It’s not over for the Education Investment Tax Credit. We almost had it last year, when for some mysterious reason, Albany failed to pass it at the final moment. Then, we thought we would get it done as part of the Budget six-weeks ago, and victory slipped-by again.
But, “It ain’t over!”
A remarkable coalition of leaders—Democrats and Republicans; the Governor, Senate, and Assembly; up-state and down-state; union and management; Jewish, Catholic, and Evangelical; police, fire, and construction unions; and, especially, our parents—have united to get what everybody calls a “no-brainer” done by the end of June.
All this promising initiative does is give our donors a little tax credit for their financial support of our schools. Over half of all the other states, and the District of Columbia, already provide some form of this enlightened Education Investment Tax Credit. It has proved to be a boost to our struggling non-public schools, which are working so well at educating our children.
Because, as Governor Cuomo, and the leadership of the Democratic and Republican parties observed, this is about our children. We need to help them get the best education possible. Parents deserve a choice when it comes to getting their kids the best education.
With all this support, and with such compelling logic behind it, you might wonder, “Who could be against this?”
Well, our elected leaders tell me that the Public School Teachers’ Union is opposed to it, and has let our elected leaders in the legislature know it. Why the union is against it, I’m not quite sure. The credit can be used to assist public school teachers as well, and data shows that, in the states with the credit already, both public and private schools show improvement. Should we not be concerned for all our students, no matter what school they attend? I’m sure supportive of our public schools, where a good number of our teachers are Catholic, and where 70% of our Catholic children go. Could our public school teachers’ union not give us a boost, as this EITC would not hurt them a bit.
Our elected representatives in Albany have told me a little secret: the majority of them are behind the EITC, but they are scared by the power of the union and, they are honest in telling me, they are not scared by the parents and kids of our non-public schools, because we do not push them, defend them, demand for them, and nag our Senators and Assembly men and women about them.

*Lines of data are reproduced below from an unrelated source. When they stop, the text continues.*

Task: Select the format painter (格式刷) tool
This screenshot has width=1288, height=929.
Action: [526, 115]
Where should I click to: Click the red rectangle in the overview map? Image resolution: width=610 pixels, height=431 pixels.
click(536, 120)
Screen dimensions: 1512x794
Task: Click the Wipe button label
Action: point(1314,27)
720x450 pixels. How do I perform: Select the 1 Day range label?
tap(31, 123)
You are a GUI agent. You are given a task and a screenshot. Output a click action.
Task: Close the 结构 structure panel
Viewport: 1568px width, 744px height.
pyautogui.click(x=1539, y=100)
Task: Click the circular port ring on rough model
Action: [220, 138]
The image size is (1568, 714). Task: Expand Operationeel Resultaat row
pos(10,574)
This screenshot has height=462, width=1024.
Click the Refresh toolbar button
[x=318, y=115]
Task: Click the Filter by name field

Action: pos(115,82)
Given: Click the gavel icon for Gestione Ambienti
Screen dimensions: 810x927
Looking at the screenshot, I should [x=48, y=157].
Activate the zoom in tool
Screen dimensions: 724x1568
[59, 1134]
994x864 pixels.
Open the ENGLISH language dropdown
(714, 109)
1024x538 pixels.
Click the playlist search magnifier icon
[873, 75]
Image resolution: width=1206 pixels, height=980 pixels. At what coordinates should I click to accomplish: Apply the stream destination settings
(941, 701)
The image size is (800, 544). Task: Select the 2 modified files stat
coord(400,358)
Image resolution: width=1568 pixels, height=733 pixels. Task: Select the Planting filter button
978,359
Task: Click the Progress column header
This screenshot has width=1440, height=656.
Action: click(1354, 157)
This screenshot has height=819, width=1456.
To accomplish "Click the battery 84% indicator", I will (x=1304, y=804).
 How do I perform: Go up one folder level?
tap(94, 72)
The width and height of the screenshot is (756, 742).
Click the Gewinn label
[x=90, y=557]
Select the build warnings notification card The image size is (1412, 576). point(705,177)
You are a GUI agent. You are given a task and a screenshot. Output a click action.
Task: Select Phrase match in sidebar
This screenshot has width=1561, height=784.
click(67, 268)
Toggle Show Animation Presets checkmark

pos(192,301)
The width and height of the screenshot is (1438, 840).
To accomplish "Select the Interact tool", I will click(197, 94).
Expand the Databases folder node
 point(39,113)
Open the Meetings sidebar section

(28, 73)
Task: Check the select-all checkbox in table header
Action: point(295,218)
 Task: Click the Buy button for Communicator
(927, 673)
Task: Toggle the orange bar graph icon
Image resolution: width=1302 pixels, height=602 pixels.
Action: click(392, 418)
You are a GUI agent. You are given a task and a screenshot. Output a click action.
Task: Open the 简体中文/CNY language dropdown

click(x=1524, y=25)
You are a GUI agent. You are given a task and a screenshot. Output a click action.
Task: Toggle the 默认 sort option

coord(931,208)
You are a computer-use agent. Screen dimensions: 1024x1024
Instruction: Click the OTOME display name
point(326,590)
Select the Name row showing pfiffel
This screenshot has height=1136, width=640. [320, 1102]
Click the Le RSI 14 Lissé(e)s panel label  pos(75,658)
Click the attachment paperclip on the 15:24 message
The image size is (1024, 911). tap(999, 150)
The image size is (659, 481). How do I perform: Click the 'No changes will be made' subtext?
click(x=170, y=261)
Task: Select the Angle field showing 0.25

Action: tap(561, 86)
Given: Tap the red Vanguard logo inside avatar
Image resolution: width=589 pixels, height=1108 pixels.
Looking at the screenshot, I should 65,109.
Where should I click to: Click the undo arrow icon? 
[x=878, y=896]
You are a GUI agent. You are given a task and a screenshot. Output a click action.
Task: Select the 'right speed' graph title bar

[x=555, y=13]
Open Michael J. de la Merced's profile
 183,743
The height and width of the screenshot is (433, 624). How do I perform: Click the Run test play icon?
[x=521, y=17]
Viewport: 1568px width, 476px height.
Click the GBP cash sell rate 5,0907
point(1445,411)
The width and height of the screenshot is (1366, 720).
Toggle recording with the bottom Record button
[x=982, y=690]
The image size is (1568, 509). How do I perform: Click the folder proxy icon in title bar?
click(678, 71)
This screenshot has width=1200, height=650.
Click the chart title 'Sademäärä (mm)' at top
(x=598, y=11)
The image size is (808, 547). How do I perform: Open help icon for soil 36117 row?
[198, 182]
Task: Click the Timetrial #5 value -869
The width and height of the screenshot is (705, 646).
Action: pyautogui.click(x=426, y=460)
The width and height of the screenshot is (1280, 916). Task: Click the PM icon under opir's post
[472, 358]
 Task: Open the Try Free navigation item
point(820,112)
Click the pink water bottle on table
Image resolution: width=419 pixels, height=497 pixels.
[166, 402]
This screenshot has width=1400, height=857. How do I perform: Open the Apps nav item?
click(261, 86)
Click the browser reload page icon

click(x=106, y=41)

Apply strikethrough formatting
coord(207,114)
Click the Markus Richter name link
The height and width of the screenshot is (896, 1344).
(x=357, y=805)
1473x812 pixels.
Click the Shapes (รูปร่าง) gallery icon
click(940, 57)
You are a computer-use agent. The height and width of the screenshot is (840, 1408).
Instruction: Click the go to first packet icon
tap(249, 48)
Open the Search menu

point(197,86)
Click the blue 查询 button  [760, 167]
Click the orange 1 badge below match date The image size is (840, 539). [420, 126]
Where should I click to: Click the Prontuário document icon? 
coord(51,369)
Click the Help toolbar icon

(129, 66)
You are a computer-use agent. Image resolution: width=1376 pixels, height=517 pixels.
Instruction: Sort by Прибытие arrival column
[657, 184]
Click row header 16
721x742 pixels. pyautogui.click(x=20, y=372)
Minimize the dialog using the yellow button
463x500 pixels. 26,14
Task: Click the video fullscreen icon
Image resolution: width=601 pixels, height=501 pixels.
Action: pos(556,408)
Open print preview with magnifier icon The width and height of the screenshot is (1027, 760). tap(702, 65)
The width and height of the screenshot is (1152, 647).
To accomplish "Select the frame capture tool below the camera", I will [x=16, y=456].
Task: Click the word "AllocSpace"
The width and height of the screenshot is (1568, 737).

I’m afraid they may have a point, and that has to change. The Senate already passed the EITC, and support is strong; a majority of the assembly, controlled by the Democrats, tell us they’re for it, but many seem to be intimidated by the well-oiled lobby of the monopoly, confident that the advocates of our religious and non-government schools will not put pressure on them. Speaker Heastie himself bravely co-sponsored the bill, but worries that his membership, while publicly supporting us, will not come through. These are the same politicians who write me either, one, for help in getting a child in their district into one of our excellent schools, or, two, to criticize us for yet another agonizing decision to close one of our good schools.
So, it’s in our hands. Our friends—Governor Cuomo, so many assembly Democrats, and the Republicans—tell me they can’t get it done unless we back them and hold them as accountable as the opposition does. And, it’s not us bishops who have the clout, they whisper, but our parents and teachers! You’re the ones who vote! They report to you!
Yogi Berra also remarked, “You win one and all those losses are forgotten.”
It’s high-time this promising, enlightened, proven EITC becomes state policy. We can’t let this moment pass.